Node placement rules:
| Pod type | Placement |
|---|---|
| Managed | nodeSelector{workload-type: application} |
| Edge | toleration edge-node=true:NoSchedule + nodeSelector{node-type: edge} |
| All pods | node affinity node-role NotIn [system]; ServiceAccount dory-processor; ImagePullSecret ecr-registry-secret |
The scheduler bin-packs with first-fit on the most-utilized healthy node (10% resource buffer). If nothing fits, it emits a provision_node decision that creates a Pending pod, which Karpenter then satisfies by provisioning an app node. See Orchestrator architecture for scheduler and reconciler internals.
State transfer¶
When a pod moves, the Orchestrator transfers its state directly between pods over HTTP.
sequenceDiagram
participant O as Orchestrator
participant Old as Old pod :8080
participant New as New pod :8080
O->>Old: GET /state (Bearer DORY_STATE_TOKEN)
Old-->>O: state body
O->>New: POST /state (Bearer DORY_STATE_TOKEN)
New-->>O: 200 OK
| Property | Value |
|---|---|
| Capture | GET http://<podIP>:8080/state |
| Restore | POST http://<podIP>:8080/state |
| Auth | Authorization: Bearer <DORY_STATE_TOKEN> |
| HTTP timeout | 30s |
| Max state size | 10 MB |
| Retries | exponential backoff (1s base ×2, cap 30s) |
Note
On the SDK side, capture and restore must finish within 25s and stay under 8 MB, keeping a buffer beneath the orchestrator's 30s / 10 MB limits. The SDK persists state to its configured backend (ConfigMap / S3 / PVC / Local). See Core Concepts & Glossary.

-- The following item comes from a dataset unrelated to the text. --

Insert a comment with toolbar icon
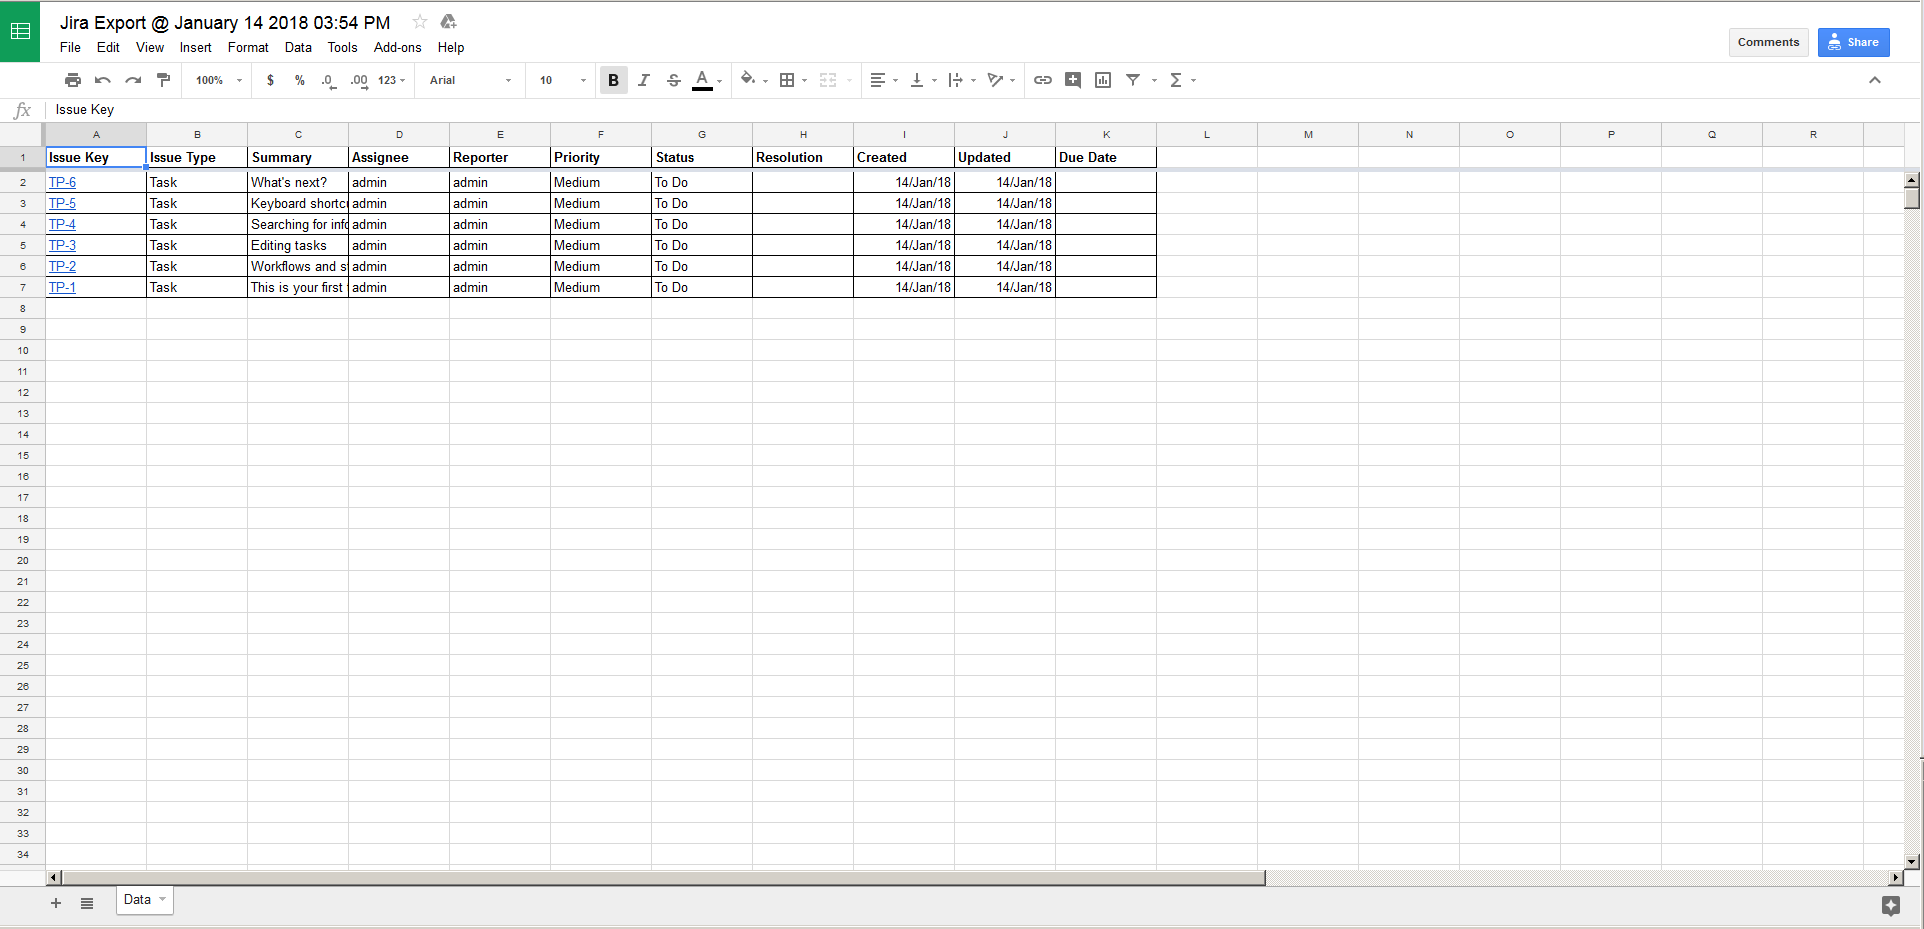This screenshot has height=929, width=1924. (1073, 80)
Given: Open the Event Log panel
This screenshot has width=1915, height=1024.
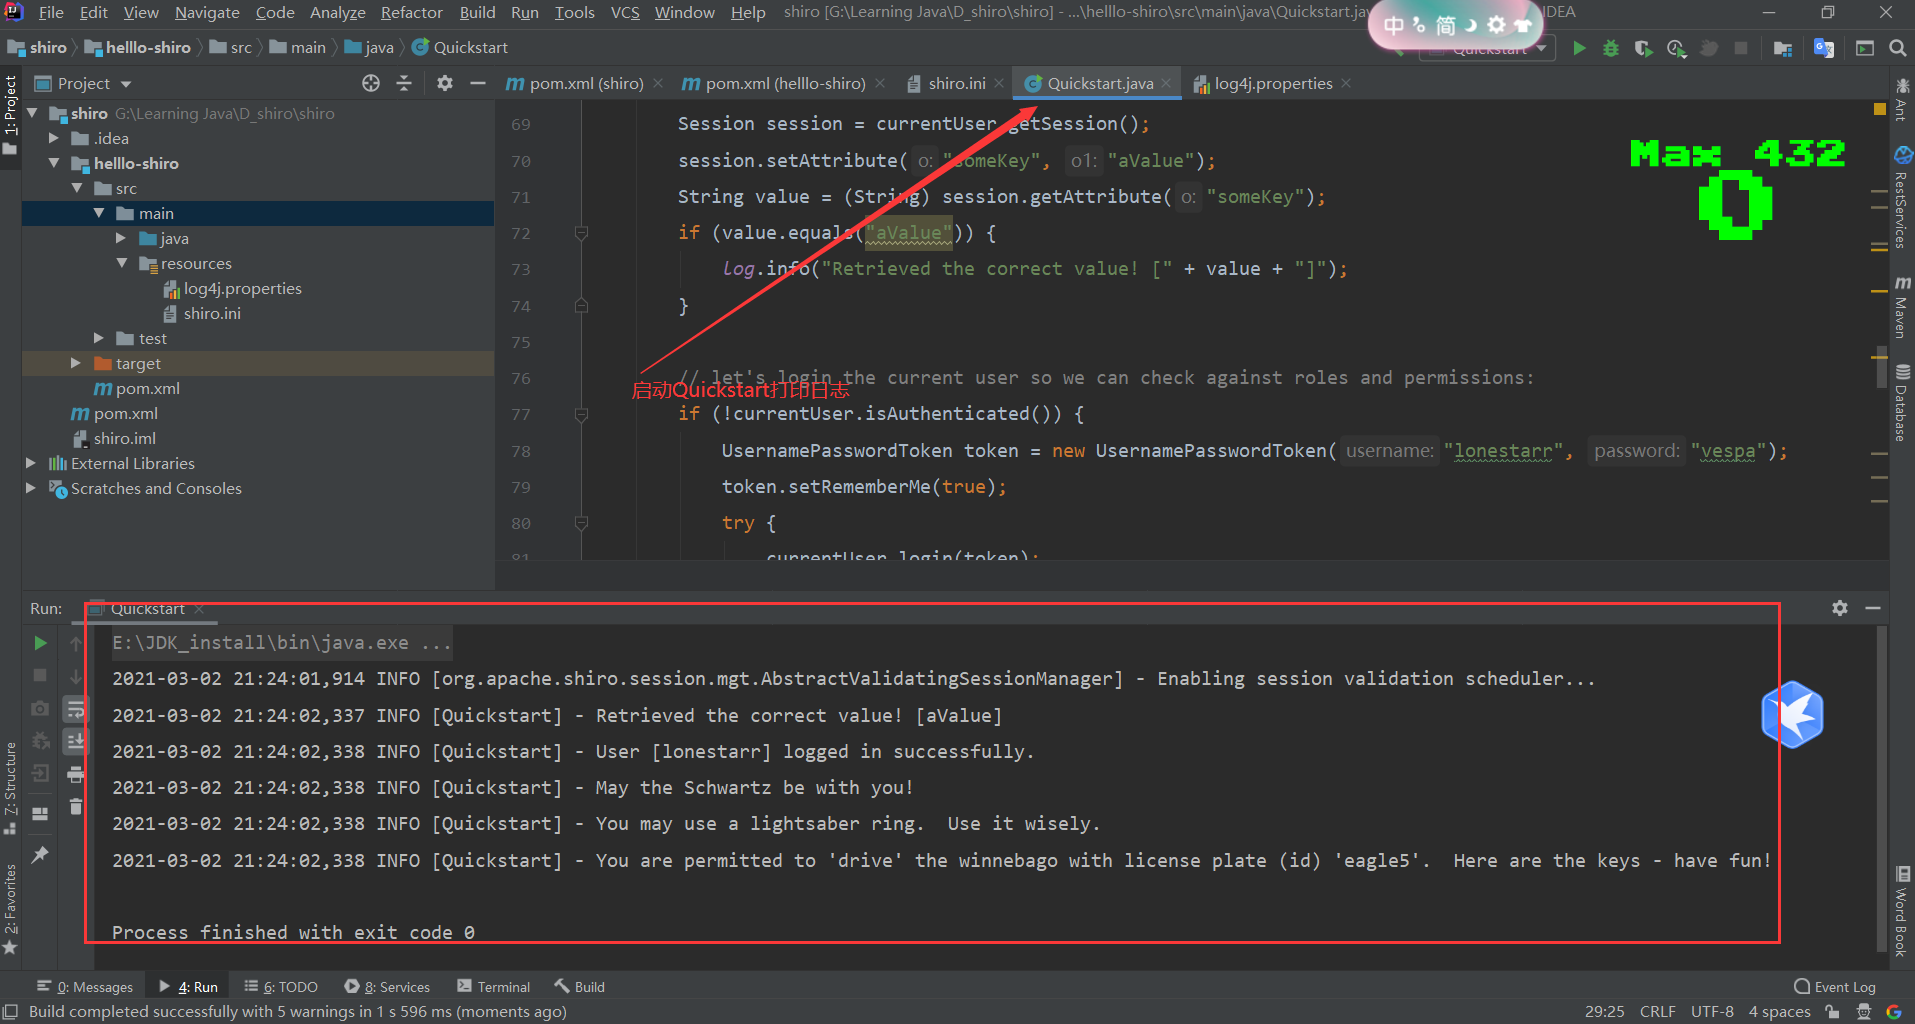Looking at the screenshot, I should pyautogui.click(x=1835, y=987).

Zero-downtime migration on node drain¶
When the Orchestrator runs with --enable-monitor and an application node is cordoned:
- The Orchestrator captures state from each pod on the draining node.
- It creates a replacement pod named
<app>-drain-<ts>— on a healthy node, or with an emptyNodeNameso Karpenter provisions one (with an extended 5m readiness wait). - It restores state into the replacement.
- Only then does it let
kubectl drainevict the old pod.
Tip
A sentinel ConfigMap dory-controller-ref is attached to processor pods as an owner reference, making bare pods drain-eligible without --force.
Edge ↔ cloud failover¶
Edge pods POST heartbeats to POST /api/v1/edge/heartbeat; the response carries a directive of continue or shutdown.
The Orchestrator marks an edge node failed when either:
- The node is Kubernetes
NotReadyfor more than a 30s grace period, or - Its DB heartbeat is stale for more than 60s.
On failover, the app is recreated as a managed (cloud) pod with:
| Label / env | Value |
|---|---|
workload-location |
edge |
migrated-from-edge |
true |
original-edge-node |
<node> |
env DORY_MIGRATED_FROM_EDGE |
true |
env DORY_STATE_RESTORE_PATH |
<state_storage_path> |
The SDK restores state from its ConfigMap-backed store. Failback recreates the edge pod once the edge node returns.
flowchart LR
EP[Edge pod] -- heartbeat --> ORCH[Orchestrator]
ORCH -- NotReady >30s OR<br/>heartbeat stale >60s --> FAIL{Edge node failed?}
FAIL -- yes --> MP[Managed pod<br/>migrated-from-edge=true]
MP -- edge node returns --> FB[Failback recreates edge pod]
See Orchestrator architecture for the failover/failback state machine and fencing details.
The output path¶
Processors publish results to RabbitMQ.
- Exchange: topic exchange
dory.output. - Envelope (JSON):
{ schema_version: "0.1", message_id: <uuid4>, timestamp: <ISO8601 UTC>, payload: { ... } }. - Routing key:
<processor_id>.<event_type>.<geohash-segments>.
{
"schema_version": "0.1",
"message_id": "f81d4fae-7dec-11d0-a765-00a0c91e6bf6",
"timestamp": "2026-06-17T12:00:00Z",
"payload": {}
}
Subscribers bind to dory.output with routing-key patterns and match on the envelope's major version. The Processor SDK constructs and publishes the envelope; see Processor SDK getting started.